## Task A
According to the article about Perplexity's Pages feature, where in Perplexity is the new button for accessing Pages located?
## Task B
Continue the article about Perplexity's Pages feature, picking up after its final sentence.

## Supplied text
......

Perplexity launches 'Pages' feature for instant, customizable wiki-style search reports
The AI chatbot and search engine Perplexity has just introduced a new feature called 'Pages', designed to draft detailed reports complete with citations, embedded videos, and images into a wiki-style lading page, in just seconds. The tool can be accessed via a new button under the Library section of Perplexity. Users can start a report by providing a title, and the AI will fill it with pertinent information.
The Page feature offers customization options for different audiences, from beginners to experts. It claims to analyze billions of web pages in real-time to ensure the most relevant and current information. Users can add sections with various content types such as images, videos, paragraphs, or bullet-point lists, similar to any other word procesor like Microsoft Word. Unwanted sources and their content can also be removed. Currently, reports can only be created on the web but are viewable on both web and mobile apps.

......

## Available data
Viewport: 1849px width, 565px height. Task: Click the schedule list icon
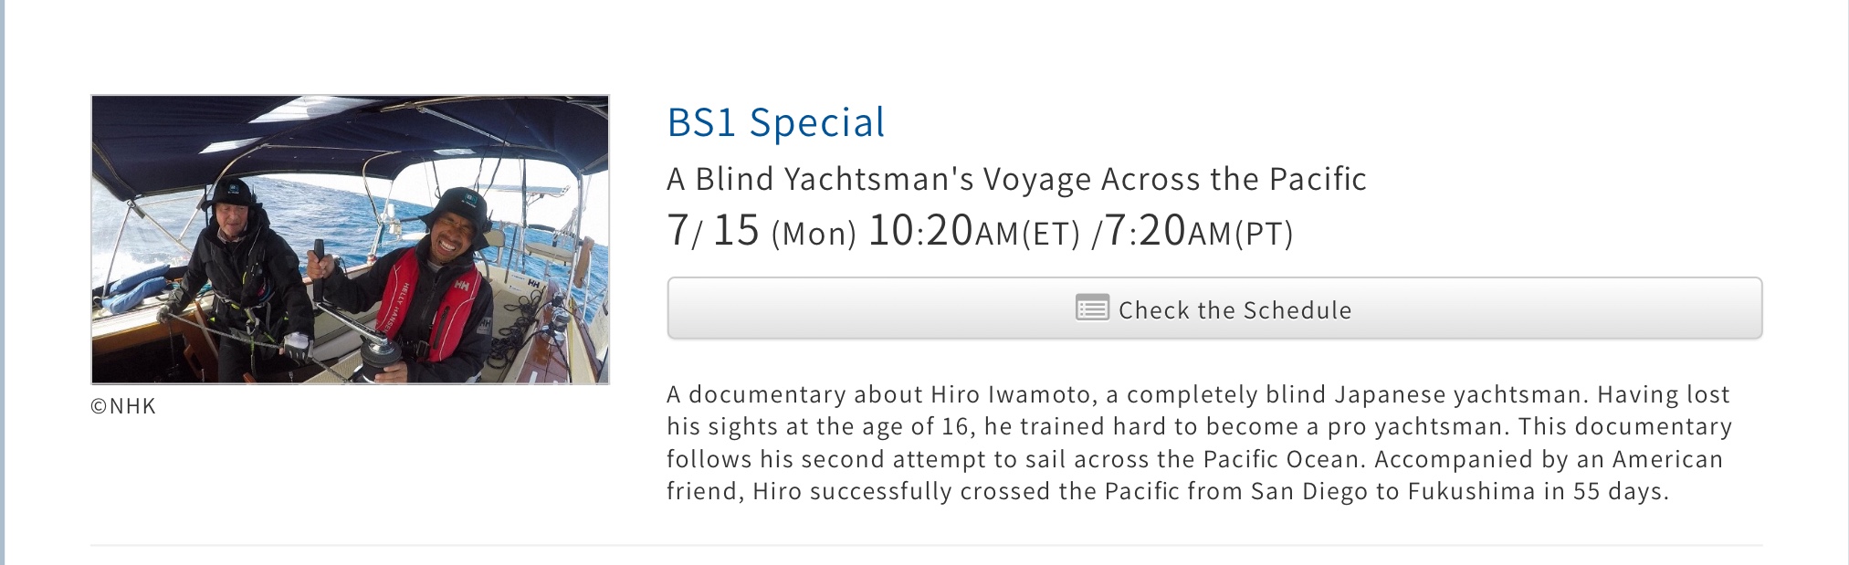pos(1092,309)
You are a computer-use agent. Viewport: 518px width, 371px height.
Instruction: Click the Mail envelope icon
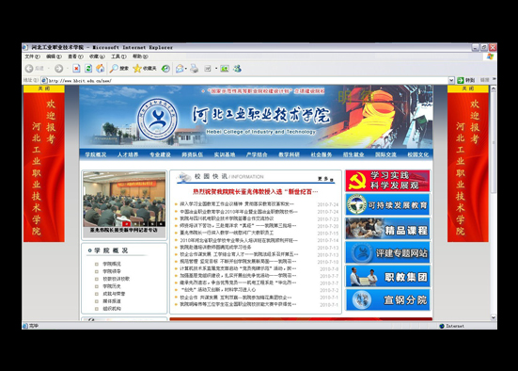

......

## Answer box A
Under the Library section

## Answer box B
This new feature from Perplexity kind of resembles what is seen in other similar alternatives like Arc Search, which provides a comprehensive AI-generated landing page of search results, although in the case of Perplexity, it functions more like a document builder based on different searches using artificial intelligence. Initially available to a limited user base, Perplexity plans to roll out the Page feature to all users eventually. In the meantime, you can check out some Pages examples here and here.


Comments
Exactly what Sam Lander said. Not only it is going to worsen those cheap, stupid, random websites that post the most souless AI-generated articles, it will probably infiltrate websites like Wikipedia. It may not happen on the English one, but of course it may happen on smaller, less moderated ones. Can't wait for a new encyclopedia 100% written by AI... (jk ofc)
Does that bot hallucinates like the famous OpenAI's services too?
Tons of websites are already just horrible AI content. Apps like this is going to make the internet 100x worse.